+++ TEXT EXCERPT +++

Not in phase-1 scope (phase 2): cross-op register allocation, inline caching for first-class function dispatch, SIMD intrinsics, generational write-barrier elision via static analysis.

§3 C-as-target AOT (phase 1)

Lower compiler3 IR to C in compiler3/emit/c/. Strategy follows Nim's: one C function per Mochi function, one C struct per Mochi type, every basic block becomes a labeled statement, control flow via goto. Computed goto (GCC extension) is used for the interpreter tier within AOT'd code (for indirect dispatch on dynamic-typed values that escape the static-type discipline); standard switch is the portable fallback for MSVC.

The Mochi C runtime header (runtime/c/mochi.h) declares:

  • mochi_Cell (uint64_t) and the inline NaN-boxing accessors.
  • mochi_arena_t and the typed-arena APIs from MEP-40.
  • mochi_handle_T(arena, gen, idx) constructors and mochi_deref_T(handle) accessors.
  • The verifier-checked operations from MEP-41 (mochi_try_deref_T, mochi_kill, etc.).
  • The slow-path callbacks the JIT and AOT'd code share.

The runtime header is C99-portable and depends only on <stdint.h>, <stdlib.h>, <string.h>. On glibc and musl it adds <unistd.h> for mmap (for the JIT path; AOT code does not mmap). On Windows it uses <windows.h> for VirtualAlloc. Every implementation file (runtime/c/mochi.c) is built into a static library libmochi.a (or mochi.lib on Windows) that the linker driver bundles into the final executable.

The mochi build driver:

  1. Parses + type-checks + lowers the program to compiler3 IR.
  2. Calls compiler3/emit/c/ to produce a temporary .c file (or files, if multi-module).
  3. Shells out to the user's C compiler: prefers zig cc if available (zero-config cross compilation), falls back to cc, falls back to clang, falls back to gcc.
  4. Compiles the .c files plus libmochi.a to a single executable using the chosen linker (LLD by default, system ld fallback).
  5. Strips debug info on release mode; preserves DWARF on dev mode; emits embedded-mode subset on embedded mode.

The C compiler choice is documented but not enforced. mochi build --cc=zig selects zig cc explicitly; mochi build --cc=tcc selects TCC (useful for sub-second build times on small programs); mochi build --cc=clang -- -fsanitize=address passes through C compiler flags. The default is mochi build with no --cc flag, which picks zig cc if installed, else cc.

+++ RAW DATA +++

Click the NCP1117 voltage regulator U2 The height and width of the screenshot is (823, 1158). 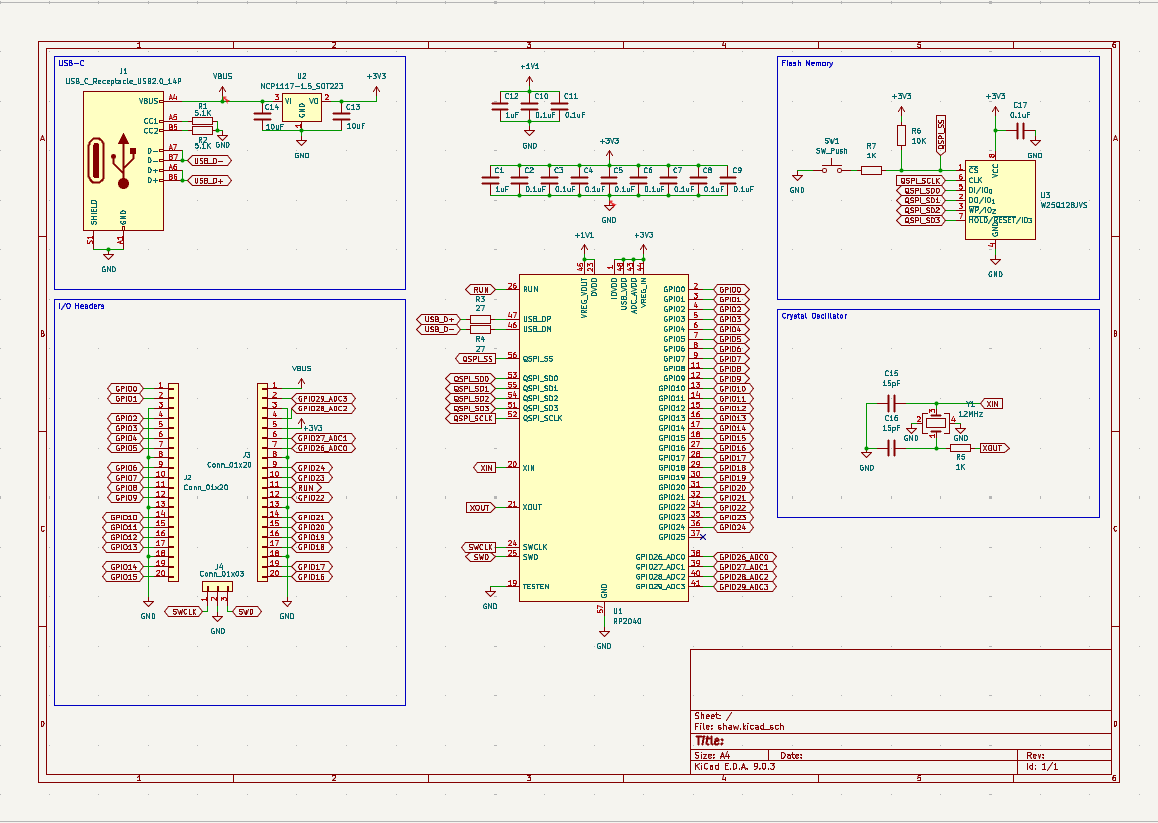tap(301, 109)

+++
+++ RAW DATA +++

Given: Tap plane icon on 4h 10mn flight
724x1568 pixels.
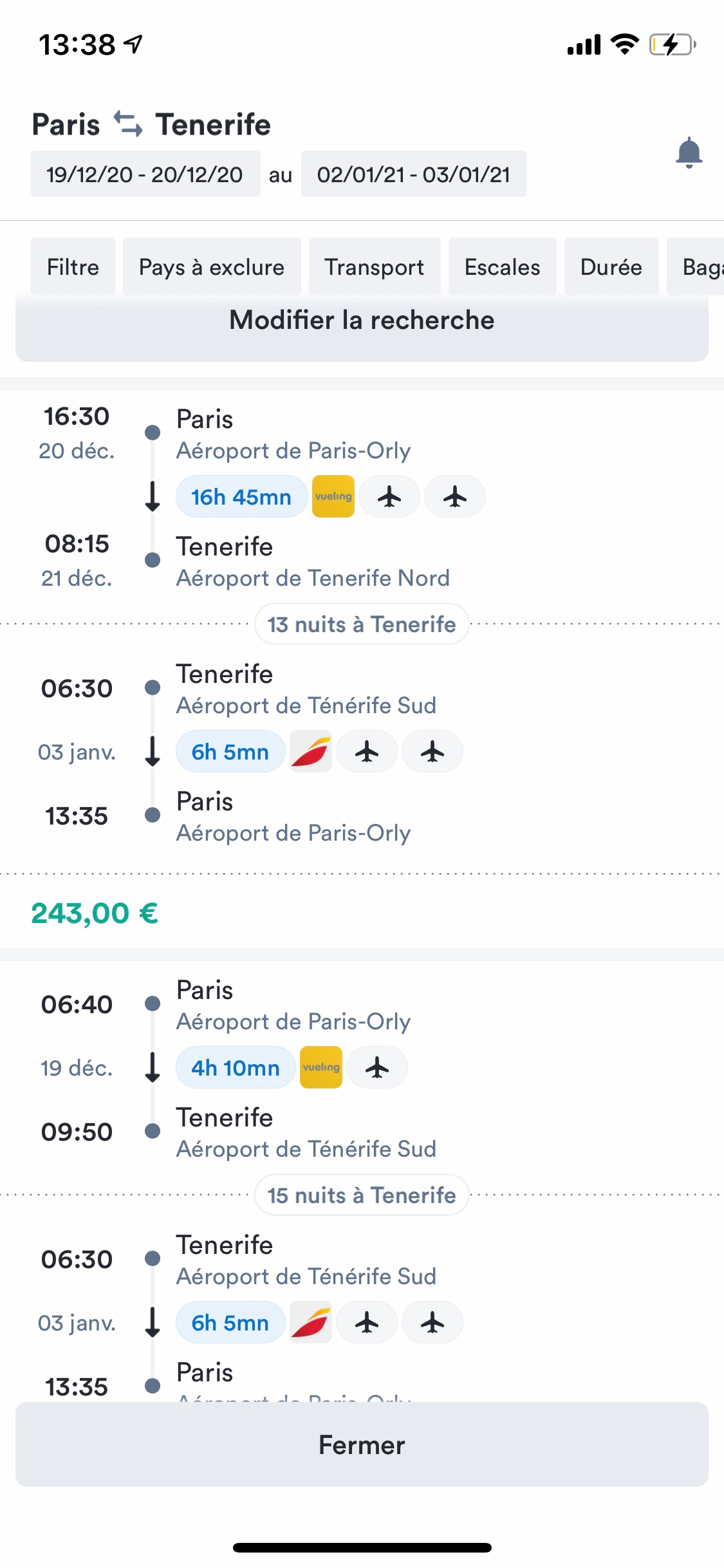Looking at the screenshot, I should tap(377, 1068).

+++

## TASK LIST:
1) Using the Mochi C backend text, decide whether each statement agrees with it. Answer yes or no for each and quote the deciding words. (a) AOT-compiled code calls mmap. (b) A standard switch serves as the portable fallback for MSVC. (c) The build driver enforces which C compiler is used.
2) Duplicate the stretch of the Mochi C backend text from "Not in phase-1" through "and mochi_deref_T(handle) accessors.".
Answer from the text about Mochi's C backend alone, not from the material.

## SOLVED PROBLEMS:
1)
(a) No: "AOT code does not mmap"
(b) Yes: "standard switch is the portable fallback for MSVC"
(c) No: "The C compiler choice is documented but not enforced."

2)
Not in phase-1 scope (phase 2): cross-op register allocation, inline caching for first-class function dispatch, SIMD intrinsics, generational write-barrier elision via static analysis.

§3 C-as-target AOT (phase 1)

Lower compiler3 IR to C in compiler3/emit/c/. Strategy follows Nim's: one C function per Mochi function, one C struct per Mochi type, every basic block becomes a labeled statement, control flow via goto. Computed goto (GCC extension) is used for the interpreter tier within AOT'd code (for indirect dispatch on dynamic-typed values that escape the static-type discipline); standard switch is the portable fallback for MSVC.

The Mochi C runtime header (runtime/c/mochi.h) declares:

  • mochi_Cell (uint64_t) and the inline NaN-boxing accessors.
  • mochi_arena_t and the typed-arena APIs from MEP-40.
  • mochi_handle_T(arena, gen, idx) constructors and mochi_deref_T(handle) accessors.